Video Game Voice Actors Considering to Go on Strike
Games planned to launch in 2016 and 2017 could be significantly delayed if the voice actors of the SAG-AFTRA end up going on strike.
The video game voice actors represented by the Screen Actors Guild‐American Federation of Television and Radio Artists have purposed a strike, as many voice over artists are hoping to earn a higher pay for their work. While some of you might be thinking "they're already being paid fairly well," the video game industry has made $8.5 billion in revenue throughout the United States during 2007, $11.7 billion in 2008, $25.1 billion in 2010 and the numbers continue to climb annually. While executive pay rates have certainly climbed, the amount given to voice and mocap actors has remained stagnant, which is why the SAG-AFTRA is considering to go on strike and re-negotiate their contracts. As you'd expect, some of the most famous faces (or should I say voices) in the industry are joining together to prove that #PerformanceMatters.

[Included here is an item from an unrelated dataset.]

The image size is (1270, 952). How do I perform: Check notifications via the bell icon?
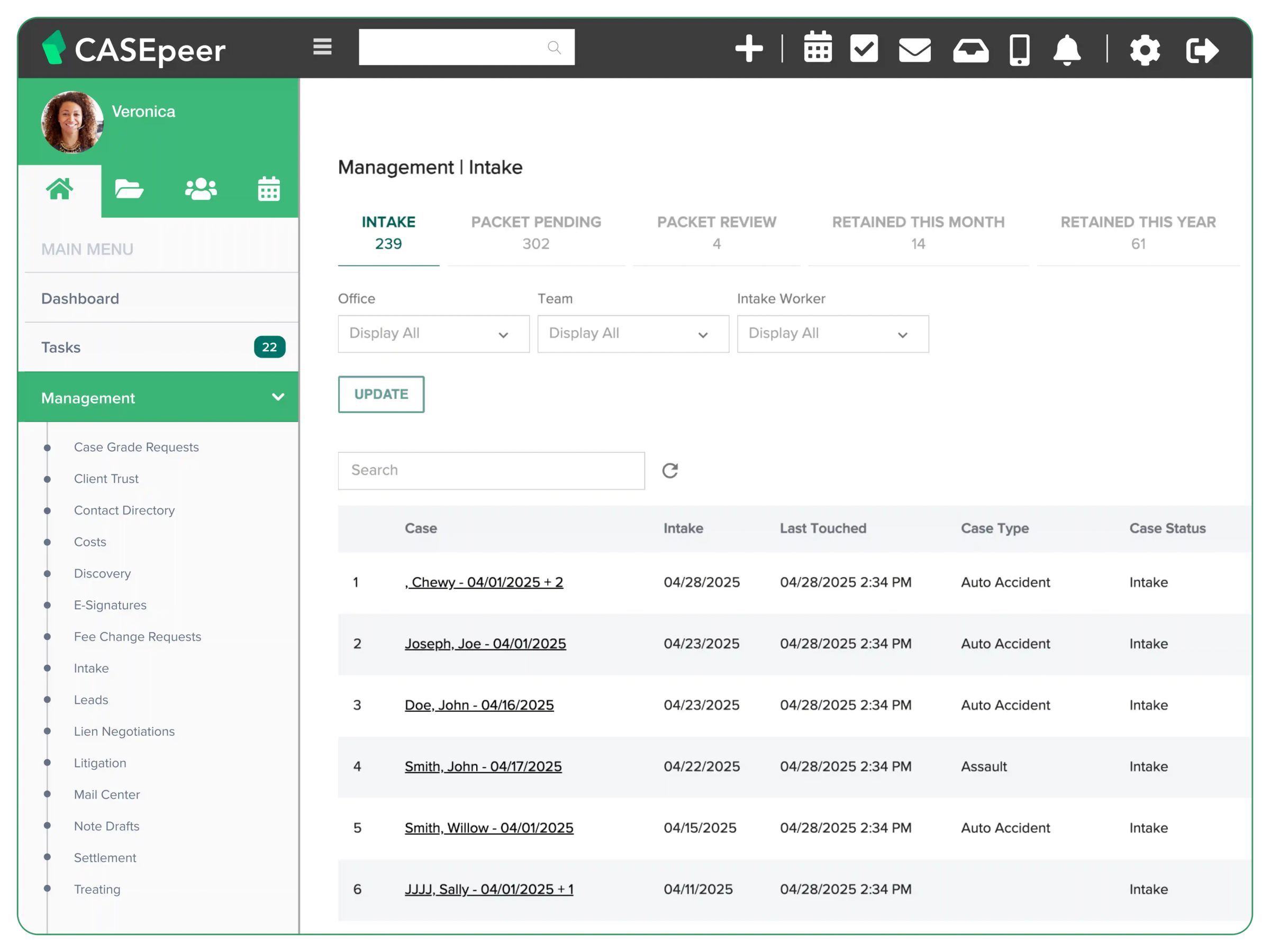tap(1067, 49)
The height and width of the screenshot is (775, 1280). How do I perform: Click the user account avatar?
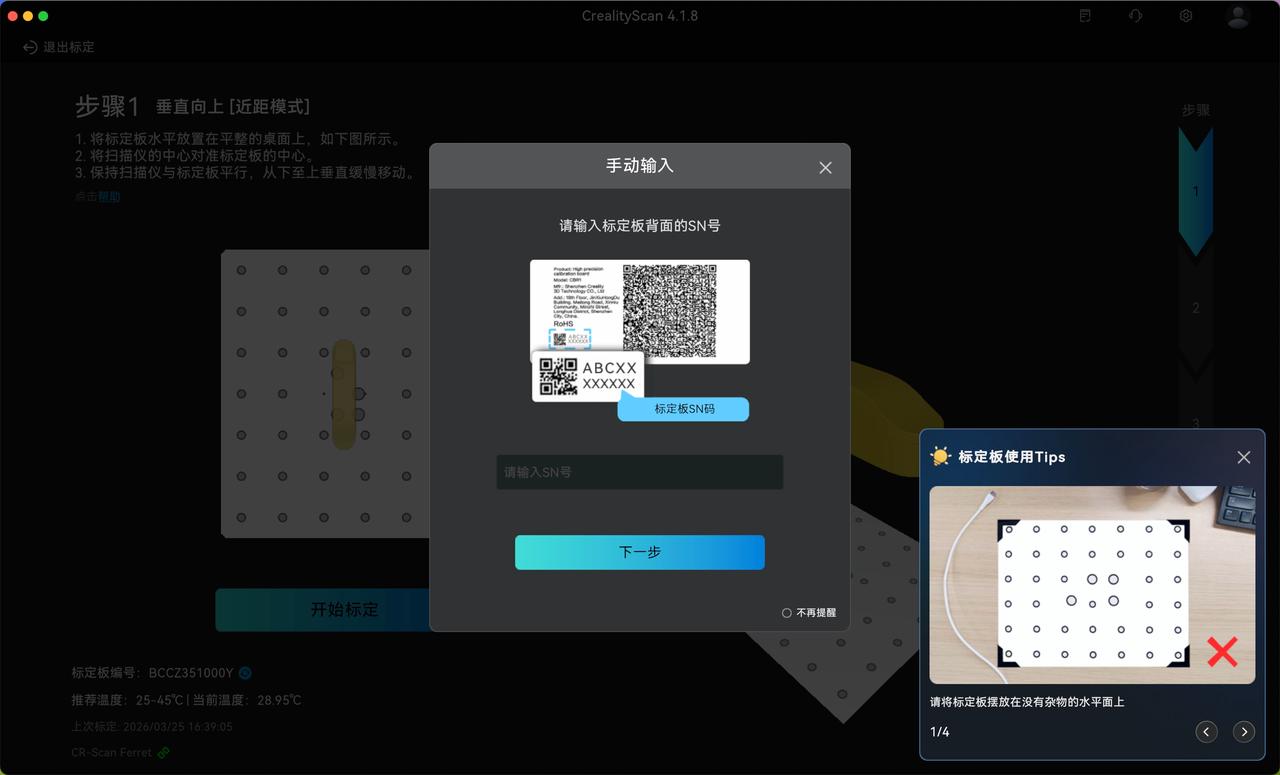(x=1237, y=16)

We’re asking for a reasonable performance bonus for every 2 million copies, or downloads sold, or 2 million unique subscribers to online-only games, with a cap at 8 million units/ subscribers. That shakes out, potentially, to FOUR bonus payments for the most successful games: 2 million, 4 million, 6 million and 8 million copies.

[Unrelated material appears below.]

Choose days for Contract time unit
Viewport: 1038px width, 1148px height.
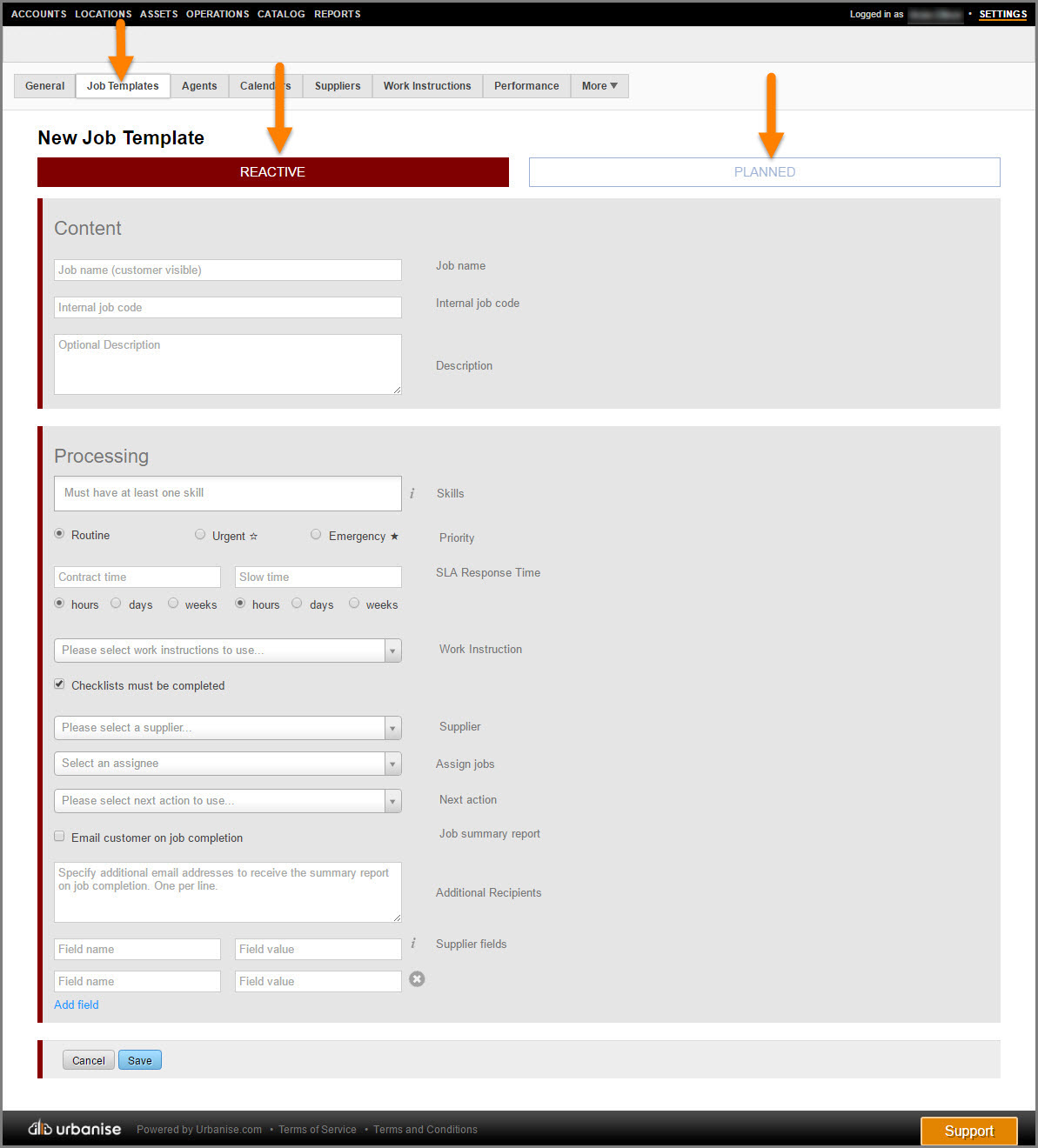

Union members also hoping to have better standards for voice acting and motion capture work. The group cited an instance of when an actor had to do a wire pull stunt at a video game developer studio without a trained stunt coordinator on set, resulting in the actor being hurt and out of work for a long time. Also, voice actors feel that if Activision's COO can take home a bonus of $3.9 million and EA's executive chairman got an extra $1.5 million for the year, they are worth getting some backend bonuses as well, but only if their projects prove to be successful.

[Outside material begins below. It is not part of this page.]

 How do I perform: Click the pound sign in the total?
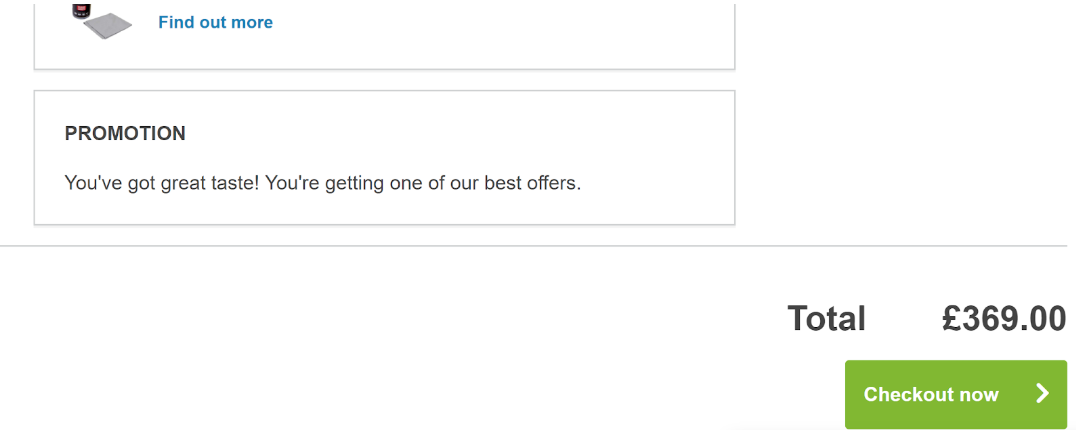point(951,318)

The strike vote ends on Oct. 5. If the strike gets green lit, the SAG-AFTRA will forbid its voice actors from working on games until the union works out another deal with its employers (most major game companies). This will deal a major blow to the development of games coming in 2016 and 2017 if they don't settle quickly. If they don't settle right away, I wouldn't be surprised if video game companies try to hire inexperienced, non-professional voice actors and mocap actors that aren't represented by the union, which would ultimately affect the quality of voice work in future games to come.